→ **What you are asked to do**:
Word by word and line by line, write out all of the records.

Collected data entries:
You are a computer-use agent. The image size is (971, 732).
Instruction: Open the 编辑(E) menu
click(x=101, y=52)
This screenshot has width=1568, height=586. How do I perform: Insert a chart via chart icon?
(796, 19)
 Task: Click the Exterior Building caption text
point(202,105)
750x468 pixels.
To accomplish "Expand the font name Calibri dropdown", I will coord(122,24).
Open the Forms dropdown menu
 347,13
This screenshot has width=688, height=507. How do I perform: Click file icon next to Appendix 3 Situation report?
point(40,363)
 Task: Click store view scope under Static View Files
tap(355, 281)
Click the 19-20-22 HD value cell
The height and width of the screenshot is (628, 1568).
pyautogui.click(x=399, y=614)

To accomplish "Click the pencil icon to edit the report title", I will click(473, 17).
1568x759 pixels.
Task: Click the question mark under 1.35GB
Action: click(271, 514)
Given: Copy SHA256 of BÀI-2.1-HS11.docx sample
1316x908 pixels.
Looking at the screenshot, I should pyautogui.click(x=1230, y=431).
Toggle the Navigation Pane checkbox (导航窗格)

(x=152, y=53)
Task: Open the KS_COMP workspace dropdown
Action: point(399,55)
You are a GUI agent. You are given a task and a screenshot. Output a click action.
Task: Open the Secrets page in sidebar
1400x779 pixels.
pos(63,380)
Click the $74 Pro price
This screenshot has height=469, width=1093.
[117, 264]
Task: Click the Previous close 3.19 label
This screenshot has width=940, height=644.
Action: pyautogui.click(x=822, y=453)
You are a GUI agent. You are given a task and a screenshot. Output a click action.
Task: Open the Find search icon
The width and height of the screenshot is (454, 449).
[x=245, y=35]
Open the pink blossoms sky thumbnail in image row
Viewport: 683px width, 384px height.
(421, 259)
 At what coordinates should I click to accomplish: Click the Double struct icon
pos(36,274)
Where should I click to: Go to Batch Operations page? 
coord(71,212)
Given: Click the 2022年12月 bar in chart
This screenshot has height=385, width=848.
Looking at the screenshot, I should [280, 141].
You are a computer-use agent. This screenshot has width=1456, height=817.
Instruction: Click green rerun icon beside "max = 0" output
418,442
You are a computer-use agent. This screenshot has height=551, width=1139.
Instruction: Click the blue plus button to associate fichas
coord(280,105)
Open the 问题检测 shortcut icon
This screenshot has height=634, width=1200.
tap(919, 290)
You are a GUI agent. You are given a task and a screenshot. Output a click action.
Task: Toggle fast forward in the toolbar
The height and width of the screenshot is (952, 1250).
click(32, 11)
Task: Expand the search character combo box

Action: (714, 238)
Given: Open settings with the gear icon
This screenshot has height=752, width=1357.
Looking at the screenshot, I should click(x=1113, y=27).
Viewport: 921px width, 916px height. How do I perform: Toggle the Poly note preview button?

→ **Solved problem**:
You are a computer-use agent. The image size is (971, 732).
Instruction: Open the 编辑(E) menu
click(x=101, y=52)
This screenshot has width=1568, height=586. How do I perform: Insert a chart via chart icon?
(796, 19)
 Task: Click the Exterior Building caption text
point(202,105)
750x468 pixels.
To accomplish "Expand the font name Calibri dropdown", I will coord(122,24).
Open the Forms dropdown menu
 347,13
This screenshot has width=688, height=507. How do I perform: Click file icon next to Appendix 3 Situation report?
point(40,363)
 Task: Click store view scope under Static View Files
tap(355, 281)
Click the 19-20-22 HD value cell
The height and width of the screenshot is (628, 1568).
pyautogui.click(x=399, y=614)

To accomplish "Click the pencil icon to edit the report title", I will click(473, 17).
1568x759 pixels.
Task: Click the question mark under 1.35GB
Action: click(271, 514)
Given: Copy SHA256 of BÀI-2.1-HS11.docx sample
1316x908 pixels.
Looking at the screenshot, I should pyautogui.click(x=1230, y=431).
Toggle the Navigation Pane checkbox (导航窗格)

(x=152, y=53)
Task: Open the KS_COMP workspace dropdown
Action: point(399,55)
You are a GUI agent. You are given a task and a screenshot. Output a click action.
Task: Open the Secrets page in sidebar
1400x779 pixels.
pos(63,380)
Click the $74 Pro price
This screenshot has height=469, width=1093.
[117, 264]
Task: Click the Previous close 3.19 label
This screenshot has width=940, height=644.
Action: pyautogui.click(x=822, y=453)
You are a GUI agent. You are given a task and a screenshot. Output a click action.
Task: Open the Find search icon
The width and height of the screenshot is (454, 449).
[x=245, y=35]
Open the pink blossoms sky thumbnail in image row
Viewport: 683px width, 384px height.
(421, 259)
 At what coordinates should I click to accomplish: Click the Double struct icon
pos(36,274)
Where should I click to: Go to Batch Operations page? 
coord(71,212)
Given: Click the 2022年12月 bar in chart
This screenshot has height=385, width=848.
Looking at the screenshot, I should [280, 141].
You are a computer-use agent. This screenshot has width=1456, height=817.
Instruction: Click green rerun icon beside "max = 0" output
418,442
You are a computer-use agent. This screenshot has height=551, width=1139.
Instruction: Click the blue plus button to associate fichas
coord(280,105)
Open the 问题检测 shortcut icon
This screenshot has height=634, width=1200.
tap(919, 290)
You are a GUI agent. You are given a task and a screenshot. Output a click action.
Task: Toggle fast forward in the toolbar
The height and width of the screenshot is (952, 1250).
click(32, 11)
Task: Expand the search character combo box

Action: (714, 238)
Given: Open settings with the gear icon
This screenshot has height=752, width=1357.
Looking at the screenshot, I should click(x=1113, y=27).
Viewport: 921px width, 916px height. How do I perform: Toggle the Poly note preview button?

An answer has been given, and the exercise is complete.